More Discriminating with Coverage
No doubt that self-funded health plans are a low-cost alternative to traditional medical insurance. The plans offer a range of health benefits that could include everything from free telemedicine visits to discounted prescription drugs. The difference is that, unlike fully insured plans, employers get to decide for themselves what they want to offer in terms of benefits.
Employers tend to be more discriminating in order to contain costs. For example, some of the plans administered by Las Vegas-based StarMed Benefits (https://starmedbenefits.com/) limit the number of in-person primary care visits they will cover in a single plan year. But subscribers have unlimited access to free telemedicine visits.

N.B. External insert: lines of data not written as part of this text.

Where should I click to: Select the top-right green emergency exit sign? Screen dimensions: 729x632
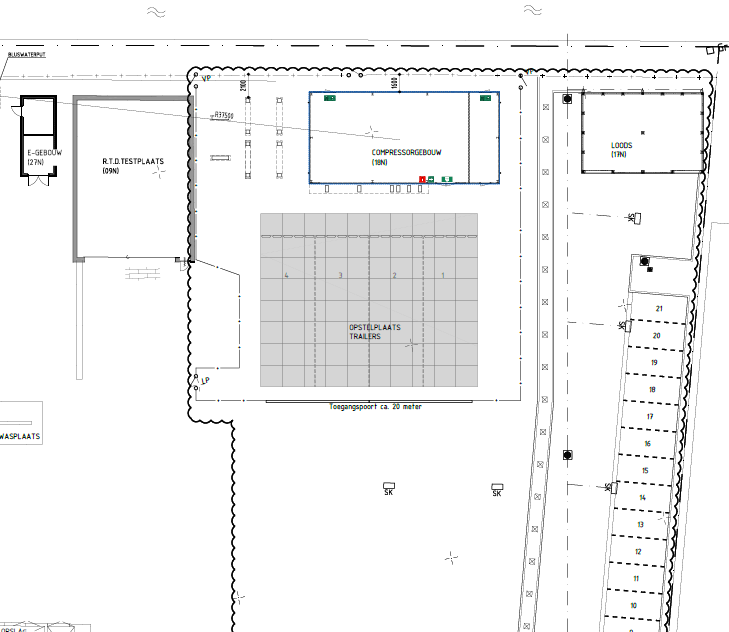point(485,98)
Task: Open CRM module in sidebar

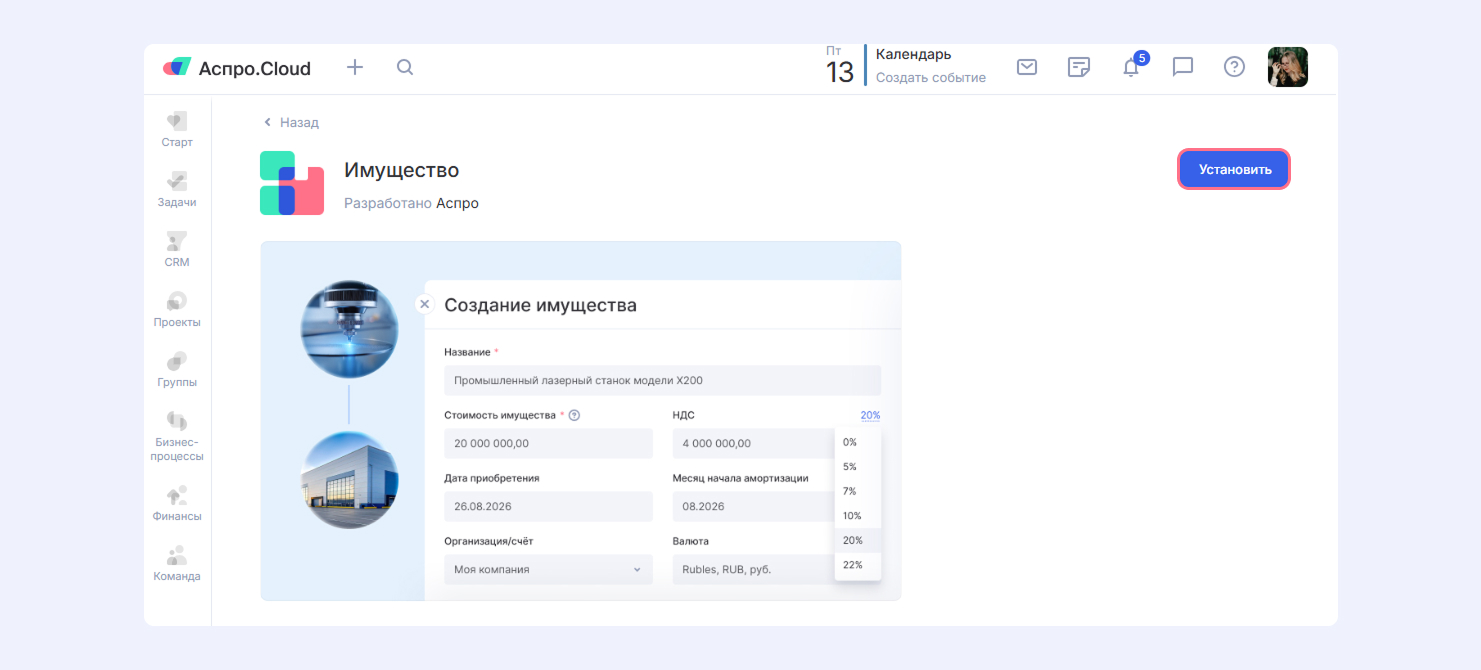Action: (x=177, y=249)
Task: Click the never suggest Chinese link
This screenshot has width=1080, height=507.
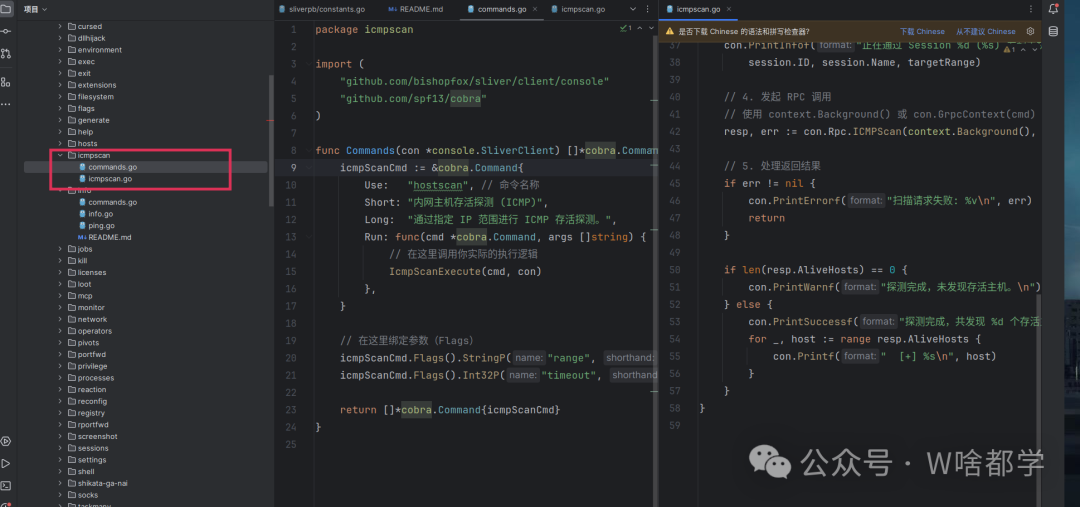Action: [985, 31]
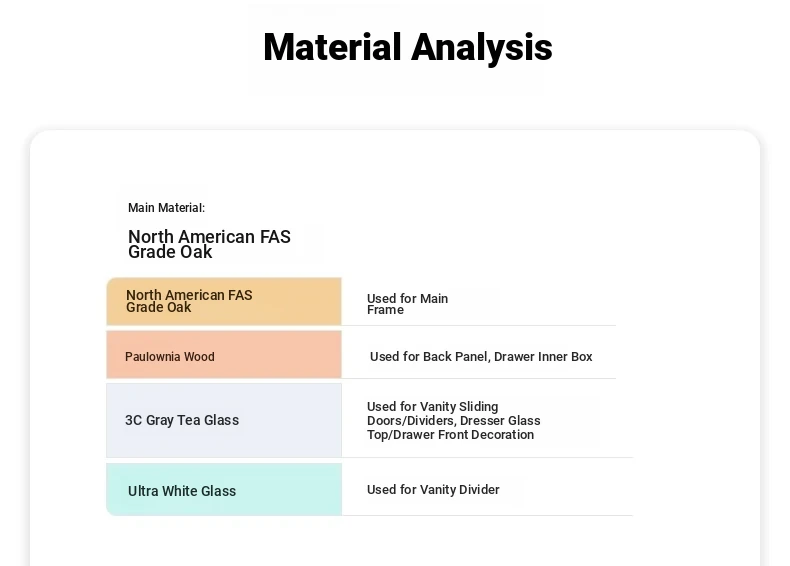
Task: Click the pink Paulownia Wood cell
Action: [224, 354]
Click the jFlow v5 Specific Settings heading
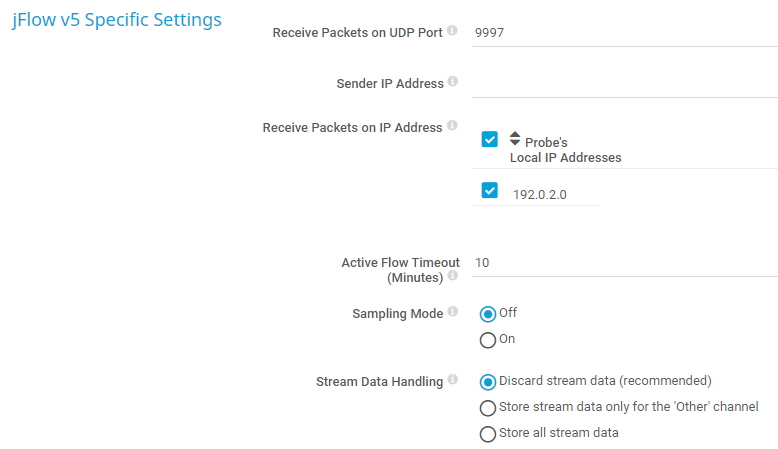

What does this have to do with mental health benefits? Everything. A company trying to contain its healthcare costs by utilizing self-funded benefits will carefully consider every benefit option before deciding what to include in its package. For some at least, mental health benefits will not be deemed important enough to include. There may be good reason to change that.
Mental Health in Decline?
There has been quite a bit of talk about America’s collective mental health since the start of the COVID pandemic. By some accounts, mental health in this country is now in decline. We do not have hard-and-fast data proving that to be the case, but the data we do have is still alarming. Check out these statistics from the National Alliance on Mental Illness:
- 20% of Americans have been diagnosed with a mental illness
- 5% have been diagnosed with a serious mental illness
- 19% live with anxiety
- 4% live with depression
- 12+ million American adults have seriously considered suicide.

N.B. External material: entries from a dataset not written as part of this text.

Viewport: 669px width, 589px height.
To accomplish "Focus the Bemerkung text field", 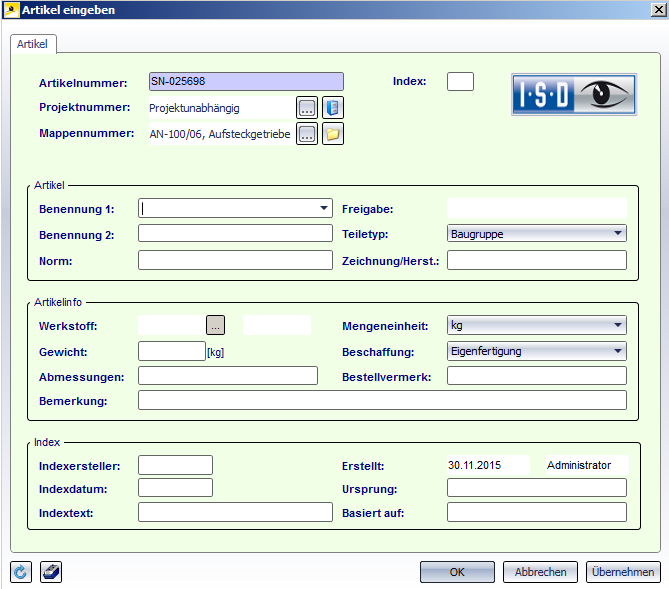I will (x=382, y=401).
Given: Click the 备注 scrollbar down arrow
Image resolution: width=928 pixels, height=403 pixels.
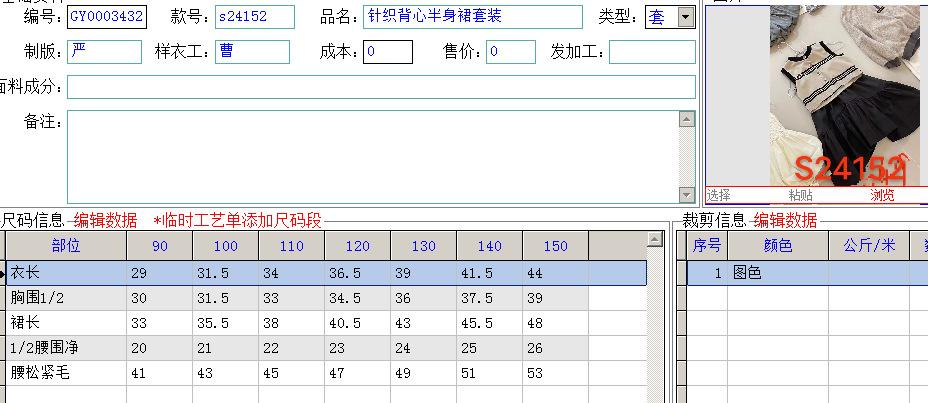Looking at the screenshot, I should point(687,194).
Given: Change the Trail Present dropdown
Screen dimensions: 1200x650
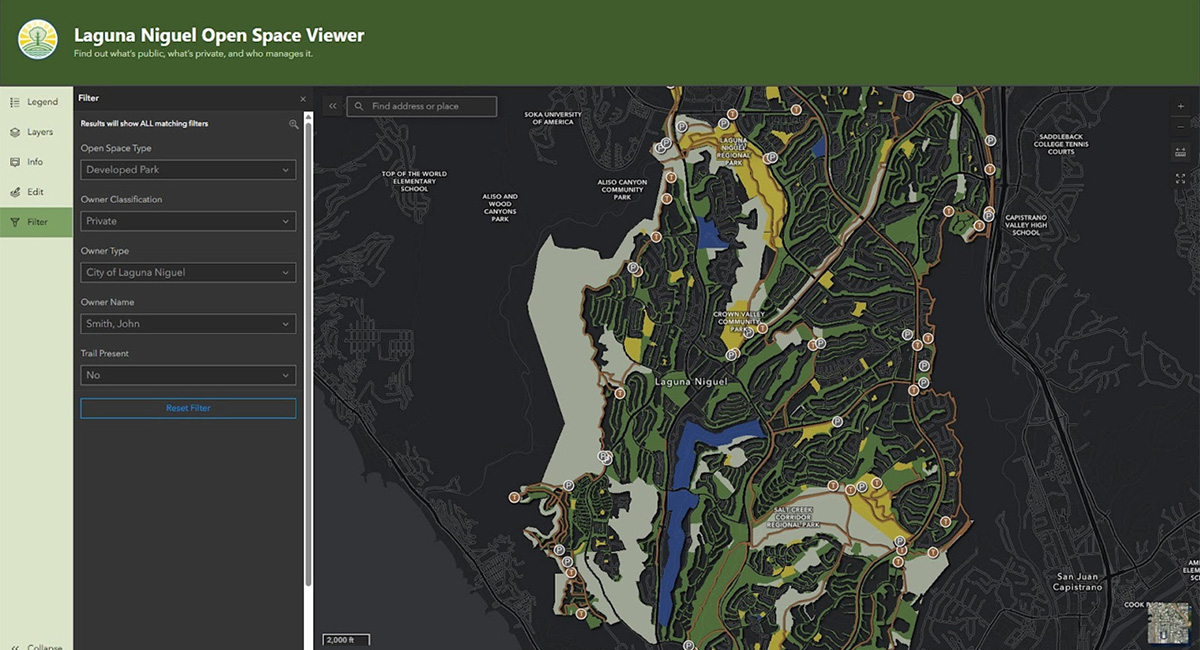Looking at the screenshot, I should (x=187, y=375).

All these statistics are alarming enough. But there’s more. Almost one-third of adults with a mental illness also have a substance abuse problem. Those living with depression have a 40% greater risk of developing cardiovascular disease. To top it all off, only about 46% of adults with mental illness actually receive treatment. It is not a good situation.
Mental Health Effects the Workplace
With 20% of all American adults being diagnosed with a mental illness, it’s highly likely that most employers have workers on the payroll who struggle with anxiety, depression, or some other sort of mental health problem. And that belies another reality: mental health does affect the workplace.
It would seem in the best interests of employers to offer mental health benefits just the same way they offer primary care, catastrophic care, diagnostic testing, prescription programs, and so on. A mentally healthy employee is just as good for business as a physically healthy one. And like it or not, physical and mental health are intrinsically connected.
Employers may seek out self-funded health plans in order to contain costs, but they should still consider the possibility of adding mental health benefits to their plans. Mental health is too important to leave to chance. It should be part of every self-funded, level-funded, and fully insured health plan.